• **Stored data**
━━━━━━━━━━
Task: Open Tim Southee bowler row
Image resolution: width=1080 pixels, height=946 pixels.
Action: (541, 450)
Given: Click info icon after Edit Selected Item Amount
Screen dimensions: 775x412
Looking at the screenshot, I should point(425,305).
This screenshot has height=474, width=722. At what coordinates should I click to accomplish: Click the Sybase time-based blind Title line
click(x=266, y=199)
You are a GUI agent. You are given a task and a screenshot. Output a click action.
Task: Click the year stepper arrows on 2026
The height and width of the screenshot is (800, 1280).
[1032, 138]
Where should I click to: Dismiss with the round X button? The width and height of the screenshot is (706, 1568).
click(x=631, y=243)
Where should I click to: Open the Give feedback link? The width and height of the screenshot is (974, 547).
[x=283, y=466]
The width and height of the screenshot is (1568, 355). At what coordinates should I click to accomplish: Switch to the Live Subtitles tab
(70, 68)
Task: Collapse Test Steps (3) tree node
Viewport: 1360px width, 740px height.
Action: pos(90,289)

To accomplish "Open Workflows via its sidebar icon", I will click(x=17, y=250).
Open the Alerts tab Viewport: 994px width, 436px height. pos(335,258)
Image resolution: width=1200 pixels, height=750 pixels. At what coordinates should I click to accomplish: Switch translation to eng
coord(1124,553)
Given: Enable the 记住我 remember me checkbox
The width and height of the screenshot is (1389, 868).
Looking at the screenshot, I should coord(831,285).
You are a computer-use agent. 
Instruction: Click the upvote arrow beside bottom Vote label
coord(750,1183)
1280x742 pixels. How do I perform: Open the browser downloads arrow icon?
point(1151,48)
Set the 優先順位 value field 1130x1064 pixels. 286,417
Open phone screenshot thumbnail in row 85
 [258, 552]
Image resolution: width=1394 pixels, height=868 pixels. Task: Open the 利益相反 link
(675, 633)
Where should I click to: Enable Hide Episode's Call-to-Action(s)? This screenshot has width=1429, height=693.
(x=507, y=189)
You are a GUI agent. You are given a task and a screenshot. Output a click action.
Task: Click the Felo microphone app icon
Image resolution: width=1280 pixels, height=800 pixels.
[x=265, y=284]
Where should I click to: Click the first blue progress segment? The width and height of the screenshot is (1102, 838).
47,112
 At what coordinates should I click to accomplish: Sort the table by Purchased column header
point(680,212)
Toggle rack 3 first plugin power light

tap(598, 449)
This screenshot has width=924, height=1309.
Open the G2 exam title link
━━━━━━━━━━
• **Assigned task**
Reproduce exactly the lines from the one with "The width and height of the screenshot is (1389, 868)." through the last line of the entries, keeping both of those lines and nothing else.

• **Solution to this task**
The width and height of the screenshot is (1389, 868).
Looking at the screenshot, I should coord(831,285).
You are a computer-use agent. 
Instruction: Click the upvote arrow beside bottom Vote label
coord(750,1183)
1280x742 pixels. How do I perform: Open the browser downloads arrow icon?
point(1151,48)
Set the 優先順位 value field 1130x1064 pixels. 286,417
Open phone screenshot thumbnail in row 85
 [258, 552]
Image resolution: width=1394 pixels, height=868 pixels. Task: Open the 利益相反 link
(675, 633)
Where should I click to: Enable Hide Episode's Call-to-Action(s)? This screenshot has width=1429, height=693.
(x=507, y=189)
You are a GUI agent. You are given a task and a screenshot. Output a click action.
Task: Click the Felo microphone app icon
Image resolution: width=1280 pixels, height=800 pixels.
[x=265, y=284]
Where should I click to: Click the first blue progress segment? The width and height of the screenshot is (1102, 838).
47,112
 At what coordinates should I click to accomplish: Sort the table by Purchased column header
point(680,212)
Toggle rack 3 first plugin power light

tap(598, 449)
This screenshot has width=924, height=1309.
Open the G2 exam title link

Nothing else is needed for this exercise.